### Stated task
Print every line of the items below, from the line with "Toggle the like" up to and including the line with "[x=1437, y=237]", character for character.

### Information supplied
^^^^^^^^

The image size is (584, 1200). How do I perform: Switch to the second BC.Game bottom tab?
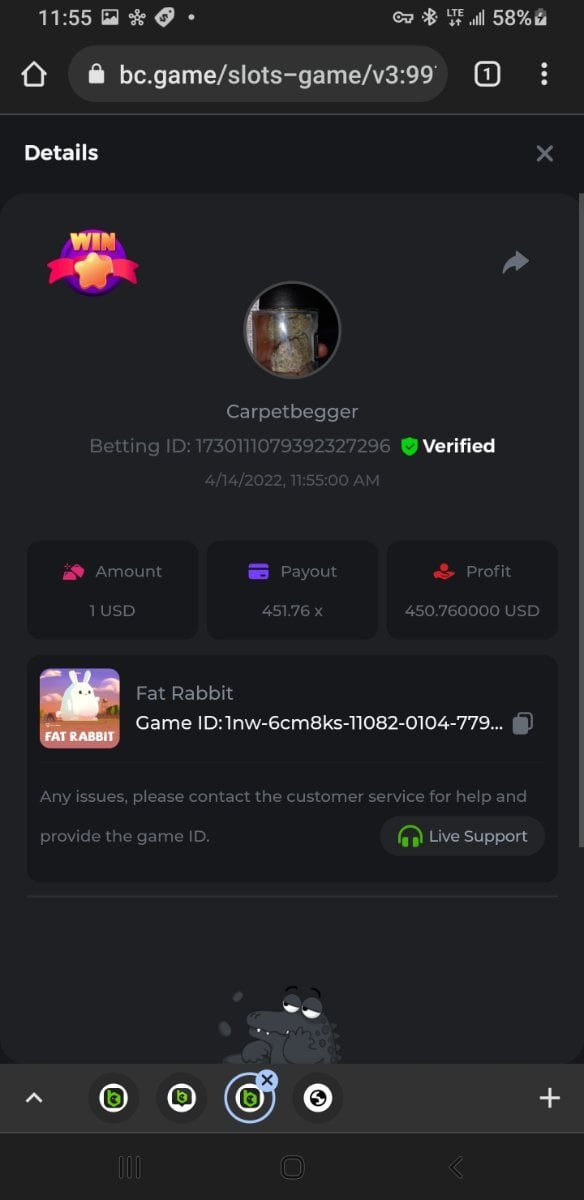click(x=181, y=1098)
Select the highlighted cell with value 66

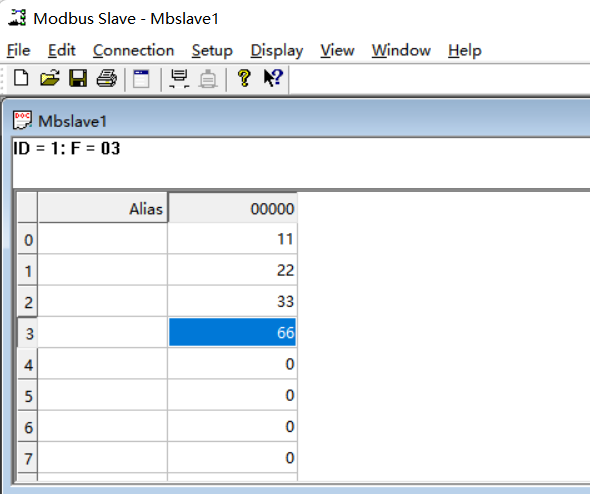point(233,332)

^^^^^^^^

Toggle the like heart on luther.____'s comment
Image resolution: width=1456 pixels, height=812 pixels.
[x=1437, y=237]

^^^^^^^^

### Correct answer
Toggle the like heart on luther.____'s comment
Image resolution: width=1456 pixels, height=812 pixels.
[x=1437, y=237]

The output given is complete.